Austin Mordahl vividly remembers the exact moment he was notified he tested positive for HIV.
“It was like a scary movie,” Mordahl said. “I got a letter in the mail stamped confidential from Carter Blood Services. It was absolutely terrifying.”
Mordahl, a software engineering freshman, received the news after trying to donate blood in August of 2014. He was then referred to the Health Service of North Texas, a nonprofit organization with an HIV program that refers patients to the appropriate doctor to begin treatment. His insurance covers his prescription medication, which, according to Mordahl, can run about $2,500 for a thirty-day supply.
“Every three months, I have to go in and get a full panel of tests done and the insurance doesn’t fully cover that,” Mordahl said. “Even if you do have your medicine fully covered, it’s still very expensive and inconvenient.”
If he were to have a lapse in his insurance policy, HSNT would work with him to get on state programs to be covered for medicine, the funding for which would be impacted by the budget amendment.
Mordahl believes the solution to Texas’ high rates of HIV and STDs lies in an improved education curriculum.
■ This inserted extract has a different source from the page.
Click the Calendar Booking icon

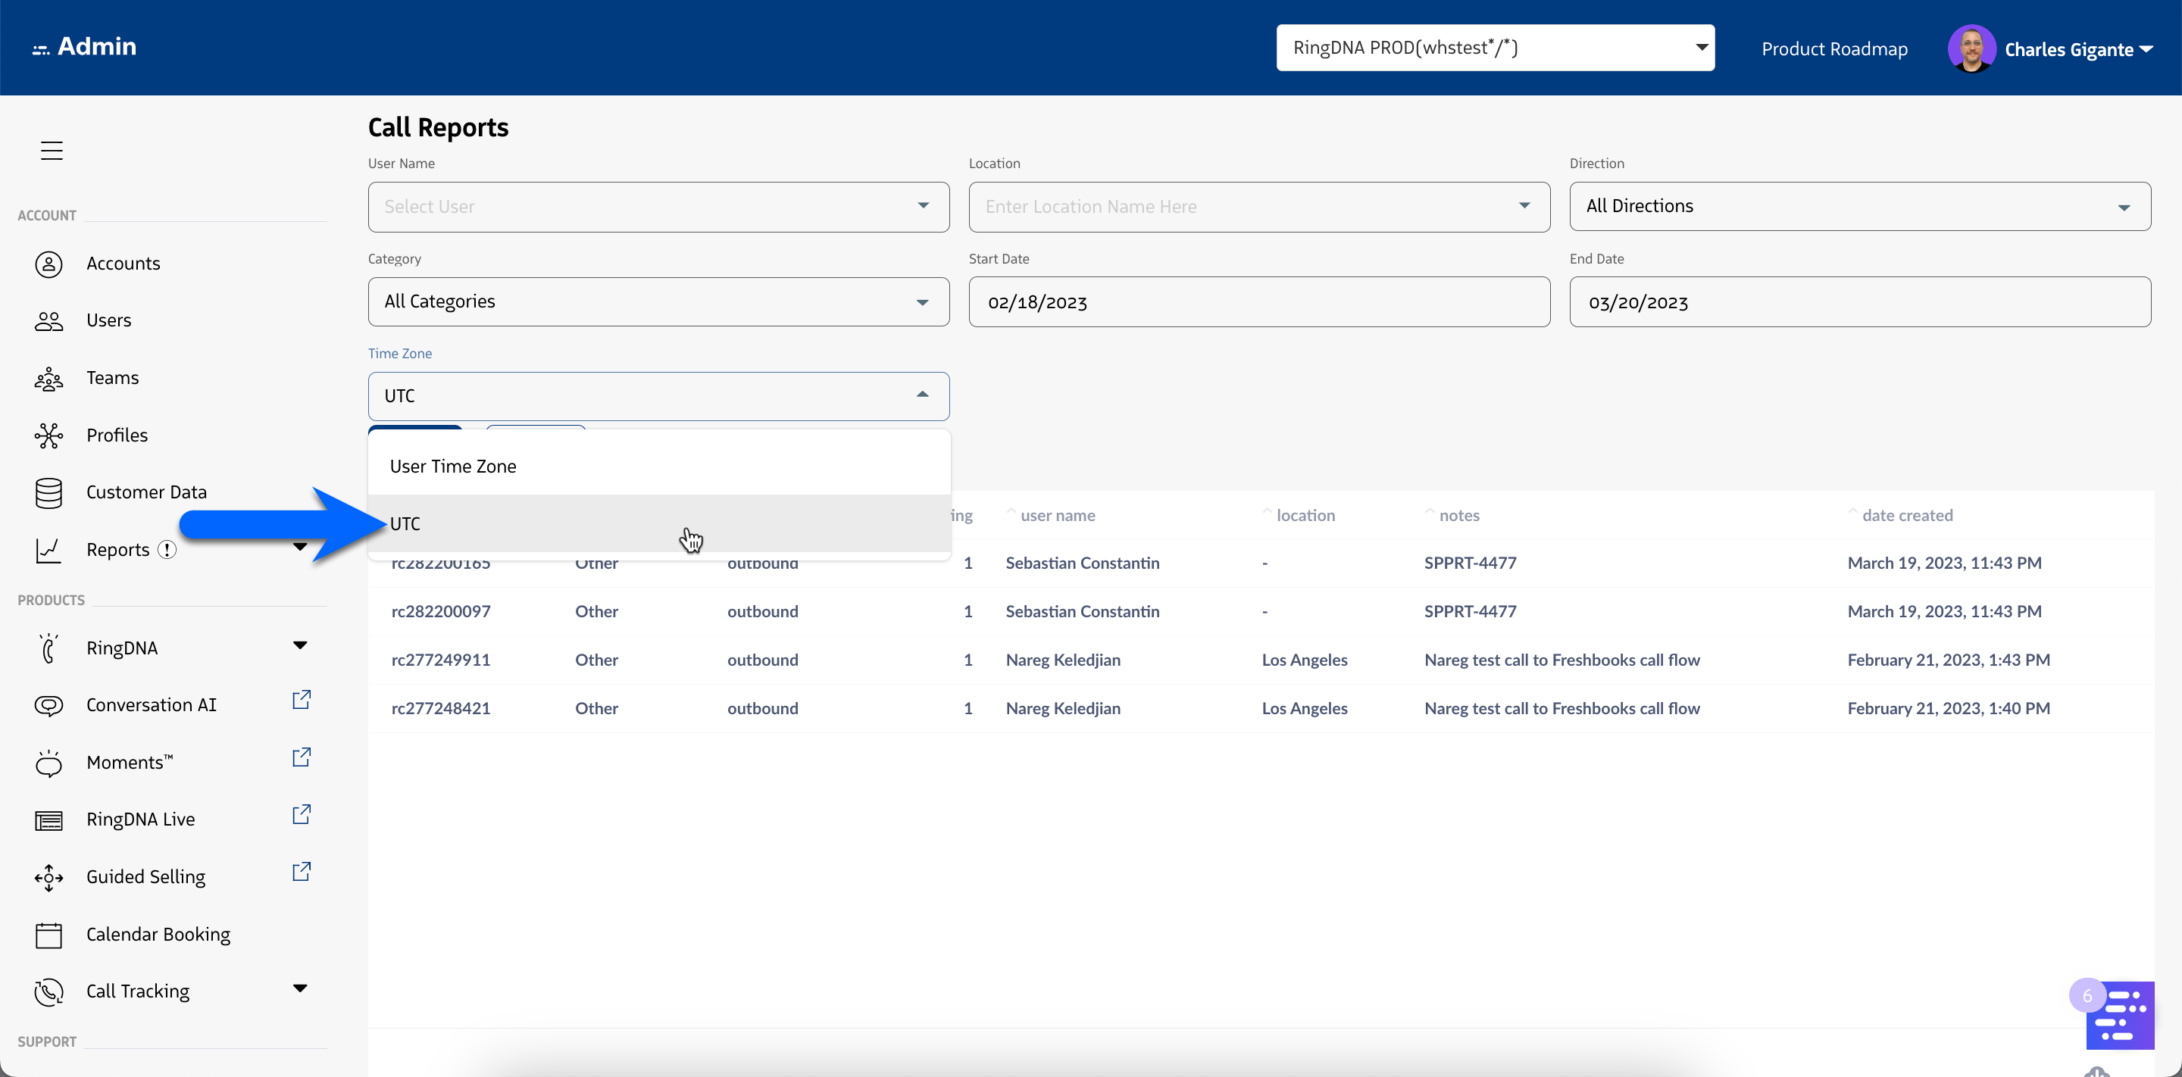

“We need to educate students. Tell them how (STDs) can be transmitted and how they can’t be transmitted,” Mordahl said. “Even more important than that is what you do if you test positive because that is one of the most scary things that can happen to you.”
Although his health is good and his treatment is managed, Mordahl still faces regular discrimination when informing others of his condition.
“I think the worst thing about having HIV is just the social stigma,” Mordahl said. “I’m essentially not a risk to anyone else. As soon as you tell people (about being HIV positive), they don’t want anything to do with you.”
Mordahl expressed concern about the future of those at risk of catching HIV if the proposed budget amendment passes in the Texas Senate.
“Unless you want to relegate yourself to that subhuman status that so many people like me have had to deal with, then you need to care about this bill,” Mordahl said. “If it’s not you (that’s affected), it might be somebody that you love.”